4. @ernstmoritzarndt: Standard
lemmy 09.11.2015
Zitat von ernstmoritzarndtDie moderne Herz-Kreislauf-Behandlung hat die hier erwähnten Ergebnisse schon seit längerer Zeit in Deutschland angepeilt. Die amerikanische Studie enthält also kaum etwas neues, sondern spiegelt den hiesigen Standart wieder. Richtig? Zumindest mein Arzt behandelt mich seit längerer Zeit in dieser Weise.

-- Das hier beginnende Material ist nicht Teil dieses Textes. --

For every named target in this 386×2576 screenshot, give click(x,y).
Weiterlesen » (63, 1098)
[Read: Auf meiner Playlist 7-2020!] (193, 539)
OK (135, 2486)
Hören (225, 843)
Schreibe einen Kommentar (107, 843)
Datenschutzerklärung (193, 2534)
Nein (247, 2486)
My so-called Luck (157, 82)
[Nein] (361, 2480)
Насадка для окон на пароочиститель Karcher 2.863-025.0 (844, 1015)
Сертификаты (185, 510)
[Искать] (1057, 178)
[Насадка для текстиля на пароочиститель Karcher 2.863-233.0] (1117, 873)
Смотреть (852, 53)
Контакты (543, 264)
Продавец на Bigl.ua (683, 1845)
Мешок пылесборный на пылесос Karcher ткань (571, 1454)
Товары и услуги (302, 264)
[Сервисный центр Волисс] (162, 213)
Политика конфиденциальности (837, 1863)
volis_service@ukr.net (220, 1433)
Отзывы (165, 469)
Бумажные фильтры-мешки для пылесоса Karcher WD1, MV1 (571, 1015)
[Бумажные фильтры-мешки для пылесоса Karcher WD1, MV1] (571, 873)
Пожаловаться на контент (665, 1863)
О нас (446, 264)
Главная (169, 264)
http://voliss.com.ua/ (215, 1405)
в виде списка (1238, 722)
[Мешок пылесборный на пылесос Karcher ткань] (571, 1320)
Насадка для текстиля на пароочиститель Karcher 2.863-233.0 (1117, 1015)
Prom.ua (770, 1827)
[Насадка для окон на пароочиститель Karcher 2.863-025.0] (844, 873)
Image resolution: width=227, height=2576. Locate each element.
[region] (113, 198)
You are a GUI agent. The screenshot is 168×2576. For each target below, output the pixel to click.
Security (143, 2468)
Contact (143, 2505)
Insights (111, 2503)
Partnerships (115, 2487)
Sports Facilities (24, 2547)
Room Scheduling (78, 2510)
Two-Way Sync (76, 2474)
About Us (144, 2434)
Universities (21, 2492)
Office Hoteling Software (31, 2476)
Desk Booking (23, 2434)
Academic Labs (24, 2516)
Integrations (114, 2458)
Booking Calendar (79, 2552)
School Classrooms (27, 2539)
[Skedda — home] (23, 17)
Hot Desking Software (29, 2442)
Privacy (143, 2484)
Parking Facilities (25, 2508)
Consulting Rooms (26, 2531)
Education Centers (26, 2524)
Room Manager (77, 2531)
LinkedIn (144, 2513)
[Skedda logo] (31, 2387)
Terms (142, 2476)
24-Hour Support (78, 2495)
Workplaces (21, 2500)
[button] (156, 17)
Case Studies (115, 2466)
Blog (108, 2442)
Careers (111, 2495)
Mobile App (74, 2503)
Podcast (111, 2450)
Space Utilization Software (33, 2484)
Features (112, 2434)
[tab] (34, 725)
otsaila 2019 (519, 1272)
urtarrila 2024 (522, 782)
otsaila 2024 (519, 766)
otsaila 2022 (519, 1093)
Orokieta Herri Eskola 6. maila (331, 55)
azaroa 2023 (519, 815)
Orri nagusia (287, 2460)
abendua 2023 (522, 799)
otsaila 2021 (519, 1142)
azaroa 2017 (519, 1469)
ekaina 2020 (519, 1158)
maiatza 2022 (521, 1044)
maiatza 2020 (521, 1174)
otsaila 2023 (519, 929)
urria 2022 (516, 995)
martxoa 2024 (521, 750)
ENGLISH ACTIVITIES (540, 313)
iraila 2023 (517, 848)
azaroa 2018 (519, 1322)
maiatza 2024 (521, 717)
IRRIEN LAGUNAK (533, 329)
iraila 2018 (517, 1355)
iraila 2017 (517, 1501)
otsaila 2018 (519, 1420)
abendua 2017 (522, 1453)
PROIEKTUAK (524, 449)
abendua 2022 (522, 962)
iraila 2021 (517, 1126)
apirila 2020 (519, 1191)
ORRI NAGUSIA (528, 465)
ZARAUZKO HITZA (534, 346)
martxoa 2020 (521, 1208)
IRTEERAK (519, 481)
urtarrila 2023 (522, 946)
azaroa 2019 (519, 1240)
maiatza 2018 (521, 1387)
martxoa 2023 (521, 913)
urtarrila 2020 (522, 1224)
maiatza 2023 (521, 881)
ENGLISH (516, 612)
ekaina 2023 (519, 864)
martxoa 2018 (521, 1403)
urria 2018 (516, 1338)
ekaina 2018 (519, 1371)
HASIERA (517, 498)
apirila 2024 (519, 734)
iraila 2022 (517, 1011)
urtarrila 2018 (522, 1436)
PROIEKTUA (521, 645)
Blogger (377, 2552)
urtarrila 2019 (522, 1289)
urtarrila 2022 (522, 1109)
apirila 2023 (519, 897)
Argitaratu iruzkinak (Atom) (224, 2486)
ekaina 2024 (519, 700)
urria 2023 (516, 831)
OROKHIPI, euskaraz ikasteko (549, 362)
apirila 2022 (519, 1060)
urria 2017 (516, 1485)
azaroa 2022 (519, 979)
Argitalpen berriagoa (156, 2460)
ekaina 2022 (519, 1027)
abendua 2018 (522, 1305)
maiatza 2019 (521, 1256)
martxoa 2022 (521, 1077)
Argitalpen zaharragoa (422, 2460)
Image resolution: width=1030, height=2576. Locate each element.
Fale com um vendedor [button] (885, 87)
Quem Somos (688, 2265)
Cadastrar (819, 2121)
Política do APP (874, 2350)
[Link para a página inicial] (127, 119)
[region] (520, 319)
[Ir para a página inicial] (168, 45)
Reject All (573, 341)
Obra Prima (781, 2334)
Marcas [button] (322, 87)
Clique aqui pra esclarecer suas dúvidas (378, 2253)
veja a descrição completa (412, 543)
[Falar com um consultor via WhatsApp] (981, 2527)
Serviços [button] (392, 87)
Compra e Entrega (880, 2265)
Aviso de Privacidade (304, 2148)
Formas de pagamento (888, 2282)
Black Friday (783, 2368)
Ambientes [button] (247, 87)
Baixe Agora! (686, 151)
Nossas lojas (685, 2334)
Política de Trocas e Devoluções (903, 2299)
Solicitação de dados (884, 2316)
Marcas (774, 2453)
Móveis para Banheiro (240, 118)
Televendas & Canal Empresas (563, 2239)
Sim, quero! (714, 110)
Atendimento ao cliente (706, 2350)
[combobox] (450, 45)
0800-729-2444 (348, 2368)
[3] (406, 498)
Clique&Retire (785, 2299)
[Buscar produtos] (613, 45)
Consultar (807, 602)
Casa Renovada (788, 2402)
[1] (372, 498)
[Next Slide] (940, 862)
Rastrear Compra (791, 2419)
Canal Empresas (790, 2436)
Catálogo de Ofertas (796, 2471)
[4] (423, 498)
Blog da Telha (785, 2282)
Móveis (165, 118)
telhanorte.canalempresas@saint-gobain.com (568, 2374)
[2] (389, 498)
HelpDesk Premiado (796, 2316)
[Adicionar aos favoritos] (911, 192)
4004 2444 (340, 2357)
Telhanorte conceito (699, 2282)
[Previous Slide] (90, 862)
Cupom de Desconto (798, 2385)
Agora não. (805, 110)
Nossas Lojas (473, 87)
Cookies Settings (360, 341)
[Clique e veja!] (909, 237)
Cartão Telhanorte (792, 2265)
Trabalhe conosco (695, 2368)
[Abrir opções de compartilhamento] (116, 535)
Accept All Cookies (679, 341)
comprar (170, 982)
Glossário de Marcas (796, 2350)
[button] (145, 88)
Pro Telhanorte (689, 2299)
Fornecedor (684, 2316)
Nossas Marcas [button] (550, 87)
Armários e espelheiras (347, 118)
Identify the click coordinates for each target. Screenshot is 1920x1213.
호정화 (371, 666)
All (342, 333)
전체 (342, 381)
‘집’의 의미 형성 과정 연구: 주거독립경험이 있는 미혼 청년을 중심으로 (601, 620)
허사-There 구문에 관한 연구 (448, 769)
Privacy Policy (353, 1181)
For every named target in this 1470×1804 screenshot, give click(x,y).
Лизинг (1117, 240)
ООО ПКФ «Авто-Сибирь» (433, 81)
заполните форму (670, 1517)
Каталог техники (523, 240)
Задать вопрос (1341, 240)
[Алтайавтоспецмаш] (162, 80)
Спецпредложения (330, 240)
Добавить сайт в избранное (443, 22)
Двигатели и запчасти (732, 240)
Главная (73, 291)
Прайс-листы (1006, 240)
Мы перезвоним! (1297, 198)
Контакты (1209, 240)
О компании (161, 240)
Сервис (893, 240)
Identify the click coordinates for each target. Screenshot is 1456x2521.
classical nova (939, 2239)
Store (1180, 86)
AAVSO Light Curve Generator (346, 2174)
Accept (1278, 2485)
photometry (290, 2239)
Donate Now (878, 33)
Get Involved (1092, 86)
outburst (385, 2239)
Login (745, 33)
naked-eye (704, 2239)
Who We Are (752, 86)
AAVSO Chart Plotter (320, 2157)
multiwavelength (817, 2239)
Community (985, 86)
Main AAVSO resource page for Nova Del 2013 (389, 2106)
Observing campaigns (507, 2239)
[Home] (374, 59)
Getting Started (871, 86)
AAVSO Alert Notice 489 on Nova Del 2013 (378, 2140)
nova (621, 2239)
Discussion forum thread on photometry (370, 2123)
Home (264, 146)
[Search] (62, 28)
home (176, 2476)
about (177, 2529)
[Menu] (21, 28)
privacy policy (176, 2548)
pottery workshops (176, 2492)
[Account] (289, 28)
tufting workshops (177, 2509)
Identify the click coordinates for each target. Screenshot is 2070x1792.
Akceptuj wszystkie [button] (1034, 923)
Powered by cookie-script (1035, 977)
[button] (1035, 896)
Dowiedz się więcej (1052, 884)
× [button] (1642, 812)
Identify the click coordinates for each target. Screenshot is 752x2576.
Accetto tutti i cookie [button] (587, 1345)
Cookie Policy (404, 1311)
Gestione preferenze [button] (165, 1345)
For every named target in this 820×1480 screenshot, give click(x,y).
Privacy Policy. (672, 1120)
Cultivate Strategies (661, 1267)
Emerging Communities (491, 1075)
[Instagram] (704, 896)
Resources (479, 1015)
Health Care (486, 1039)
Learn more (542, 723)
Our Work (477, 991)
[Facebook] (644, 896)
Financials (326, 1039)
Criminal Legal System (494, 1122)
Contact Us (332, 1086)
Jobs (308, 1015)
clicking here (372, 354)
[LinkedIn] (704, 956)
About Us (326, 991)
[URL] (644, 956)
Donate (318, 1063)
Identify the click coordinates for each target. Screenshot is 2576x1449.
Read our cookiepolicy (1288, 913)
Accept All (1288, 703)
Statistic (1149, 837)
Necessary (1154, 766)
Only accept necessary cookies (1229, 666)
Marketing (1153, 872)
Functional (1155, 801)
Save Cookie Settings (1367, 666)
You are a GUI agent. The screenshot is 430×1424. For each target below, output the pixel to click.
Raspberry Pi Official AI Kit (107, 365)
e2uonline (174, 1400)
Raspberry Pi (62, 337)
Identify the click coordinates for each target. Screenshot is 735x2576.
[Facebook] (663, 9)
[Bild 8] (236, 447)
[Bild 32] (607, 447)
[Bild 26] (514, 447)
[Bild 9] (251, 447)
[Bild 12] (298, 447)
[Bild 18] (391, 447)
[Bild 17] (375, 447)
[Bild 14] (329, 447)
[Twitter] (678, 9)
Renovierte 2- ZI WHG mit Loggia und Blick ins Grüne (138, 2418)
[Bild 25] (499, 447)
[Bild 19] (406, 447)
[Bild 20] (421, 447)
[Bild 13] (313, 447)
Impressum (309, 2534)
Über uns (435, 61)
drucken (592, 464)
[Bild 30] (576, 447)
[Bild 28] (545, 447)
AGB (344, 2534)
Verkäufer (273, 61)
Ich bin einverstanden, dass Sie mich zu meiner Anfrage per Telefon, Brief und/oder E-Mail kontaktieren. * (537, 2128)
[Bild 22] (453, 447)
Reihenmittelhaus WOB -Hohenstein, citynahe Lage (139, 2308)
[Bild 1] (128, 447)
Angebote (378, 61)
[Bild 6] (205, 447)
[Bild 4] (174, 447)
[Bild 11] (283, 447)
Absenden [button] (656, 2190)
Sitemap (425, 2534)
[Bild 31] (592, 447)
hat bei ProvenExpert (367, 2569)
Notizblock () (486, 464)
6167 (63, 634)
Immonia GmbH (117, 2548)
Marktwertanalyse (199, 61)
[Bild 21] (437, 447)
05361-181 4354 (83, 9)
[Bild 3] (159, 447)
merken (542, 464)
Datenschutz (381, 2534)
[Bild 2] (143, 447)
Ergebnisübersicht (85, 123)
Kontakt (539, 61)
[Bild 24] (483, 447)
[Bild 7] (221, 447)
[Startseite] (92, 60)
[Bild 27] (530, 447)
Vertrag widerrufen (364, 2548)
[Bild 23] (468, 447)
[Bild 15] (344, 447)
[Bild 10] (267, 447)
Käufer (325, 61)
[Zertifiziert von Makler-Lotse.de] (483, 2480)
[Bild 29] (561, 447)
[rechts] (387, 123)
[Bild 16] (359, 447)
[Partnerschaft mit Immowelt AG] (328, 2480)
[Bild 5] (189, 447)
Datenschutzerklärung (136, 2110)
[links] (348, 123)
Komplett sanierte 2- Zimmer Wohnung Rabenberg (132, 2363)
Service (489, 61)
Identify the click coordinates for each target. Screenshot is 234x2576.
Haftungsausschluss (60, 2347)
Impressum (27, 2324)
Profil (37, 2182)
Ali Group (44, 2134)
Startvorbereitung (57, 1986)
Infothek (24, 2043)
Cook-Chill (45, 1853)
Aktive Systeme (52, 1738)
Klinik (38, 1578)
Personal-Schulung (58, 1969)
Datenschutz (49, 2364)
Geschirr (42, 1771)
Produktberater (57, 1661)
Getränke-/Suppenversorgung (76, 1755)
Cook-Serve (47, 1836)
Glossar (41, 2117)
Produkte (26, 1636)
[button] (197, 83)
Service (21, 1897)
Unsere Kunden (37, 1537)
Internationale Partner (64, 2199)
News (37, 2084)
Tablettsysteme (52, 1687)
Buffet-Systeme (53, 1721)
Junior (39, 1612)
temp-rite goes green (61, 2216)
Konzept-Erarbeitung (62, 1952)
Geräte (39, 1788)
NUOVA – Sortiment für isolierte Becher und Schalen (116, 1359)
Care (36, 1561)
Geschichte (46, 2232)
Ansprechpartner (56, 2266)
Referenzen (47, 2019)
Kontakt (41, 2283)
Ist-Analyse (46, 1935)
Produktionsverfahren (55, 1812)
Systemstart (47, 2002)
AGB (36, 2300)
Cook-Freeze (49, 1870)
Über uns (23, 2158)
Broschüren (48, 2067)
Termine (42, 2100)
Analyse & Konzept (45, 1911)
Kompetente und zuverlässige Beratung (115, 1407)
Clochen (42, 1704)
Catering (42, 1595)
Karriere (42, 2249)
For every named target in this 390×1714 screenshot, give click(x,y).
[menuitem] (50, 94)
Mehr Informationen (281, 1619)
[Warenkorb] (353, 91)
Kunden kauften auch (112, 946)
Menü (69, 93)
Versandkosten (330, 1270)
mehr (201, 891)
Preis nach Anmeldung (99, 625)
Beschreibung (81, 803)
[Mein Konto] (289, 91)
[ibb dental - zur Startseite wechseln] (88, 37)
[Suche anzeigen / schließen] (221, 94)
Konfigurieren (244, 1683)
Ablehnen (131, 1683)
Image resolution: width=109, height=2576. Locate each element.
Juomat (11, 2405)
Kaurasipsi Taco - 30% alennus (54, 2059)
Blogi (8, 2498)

Es heißt übrigens "Standard", nicht "Standart".
5.
diskantus 09.11.2015
Wie bei Schulmedizinern üblich, werden körperliche Maßnahmen genannt - Ernährung, Bewegung, kein Rauchen, Abnehmen - aber das, was einen Menschen ausmacht, das wird nicht genannt: und das ist die Psyche. Druck kommt nicht vom Körper - er kommt von der Psyche. Menschen mit Bluthochdruck müssten also unbedingt eine Beurteilung ihrer gesamten psychischen Situation (Familie, Kindheit, Beruf ...) und ggf. eine geeignete Psychotherapie erhalten, um den Druck, der auf ihnen lastet, und der sich im Körper manifestiert hat, zu befreien. Weitere begleitende Maßnahmen sind Entspannungsmethoden wie Autogenes Training sowie Bewegungslehren wie Qi-Gong und Tai-Chi. Eine einfache Qi-Gong-Gehübung kann in nur 20 min. den Blutdruck normalisieren. Praktiziert man diese Übung täglich, wird der Blutdruck dauerhaft normalisiert. Ohne Medikamente. (Stichwort: "medizinisches Qi-Gong". Gelernt von approbierten Lehrern - nicht aus Büchern!).